*Task requirements:* Everything from the line holding "Task: Click the jacket icon for Moda e Beleza" through the last line below must be repeated exactly, and nothing else.

START Data to examine

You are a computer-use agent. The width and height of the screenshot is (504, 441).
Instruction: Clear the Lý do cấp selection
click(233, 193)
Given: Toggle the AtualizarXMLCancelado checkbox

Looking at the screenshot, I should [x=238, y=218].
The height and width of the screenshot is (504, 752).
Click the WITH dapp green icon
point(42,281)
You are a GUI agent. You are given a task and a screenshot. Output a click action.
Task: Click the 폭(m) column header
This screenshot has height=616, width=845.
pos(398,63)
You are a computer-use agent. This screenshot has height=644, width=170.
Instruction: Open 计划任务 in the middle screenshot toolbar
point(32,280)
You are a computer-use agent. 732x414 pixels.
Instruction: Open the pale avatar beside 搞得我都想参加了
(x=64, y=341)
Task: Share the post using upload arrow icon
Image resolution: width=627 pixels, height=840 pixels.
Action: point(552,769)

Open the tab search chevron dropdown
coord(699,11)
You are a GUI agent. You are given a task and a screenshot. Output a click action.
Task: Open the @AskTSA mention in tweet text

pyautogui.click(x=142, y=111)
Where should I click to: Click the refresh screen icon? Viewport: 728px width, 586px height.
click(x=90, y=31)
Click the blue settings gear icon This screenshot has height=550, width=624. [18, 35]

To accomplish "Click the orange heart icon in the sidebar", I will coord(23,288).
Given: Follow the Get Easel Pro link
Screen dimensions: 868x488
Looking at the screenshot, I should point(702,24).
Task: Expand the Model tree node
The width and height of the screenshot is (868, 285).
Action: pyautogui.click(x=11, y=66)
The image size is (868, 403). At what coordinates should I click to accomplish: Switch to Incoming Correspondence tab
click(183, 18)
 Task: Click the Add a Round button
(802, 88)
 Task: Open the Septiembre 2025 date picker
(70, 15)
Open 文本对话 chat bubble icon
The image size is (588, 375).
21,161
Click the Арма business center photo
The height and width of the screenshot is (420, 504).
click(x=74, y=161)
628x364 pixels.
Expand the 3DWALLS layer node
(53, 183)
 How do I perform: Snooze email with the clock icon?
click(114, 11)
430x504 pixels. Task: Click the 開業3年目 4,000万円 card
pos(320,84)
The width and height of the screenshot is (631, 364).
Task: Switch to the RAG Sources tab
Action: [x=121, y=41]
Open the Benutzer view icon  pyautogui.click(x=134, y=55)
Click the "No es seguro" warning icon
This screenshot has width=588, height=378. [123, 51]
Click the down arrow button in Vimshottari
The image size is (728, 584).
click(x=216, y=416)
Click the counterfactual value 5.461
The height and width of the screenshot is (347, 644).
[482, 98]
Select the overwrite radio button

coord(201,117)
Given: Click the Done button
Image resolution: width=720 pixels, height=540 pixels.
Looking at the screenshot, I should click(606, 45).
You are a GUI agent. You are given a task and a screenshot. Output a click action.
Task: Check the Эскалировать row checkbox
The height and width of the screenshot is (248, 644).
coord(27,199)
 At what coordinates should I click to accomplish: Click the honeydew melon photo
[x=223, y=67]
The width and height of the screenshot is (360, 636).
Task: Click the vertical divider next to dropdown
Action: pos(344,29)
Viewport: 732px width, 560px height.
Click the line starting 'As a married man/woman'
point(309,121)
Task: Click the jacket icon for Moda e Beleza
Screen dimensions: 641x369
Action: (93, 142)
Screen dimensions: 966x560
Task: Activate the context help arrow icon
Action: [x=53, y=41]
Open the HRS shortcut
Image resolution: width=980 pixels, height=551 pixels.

END Data to examine

*Solution to the exercise:*
Task: Click the jacket icon for Moda e Beleza
Screen dimensions: 641x369
Action: (93, 142)
Screen dimensions: 966x560
Task: Activate the context help arrow icon
Action: [x=53, y=41]
Open the HRS shortcut
Image resolution: width=980 pixels, height=551 pixels.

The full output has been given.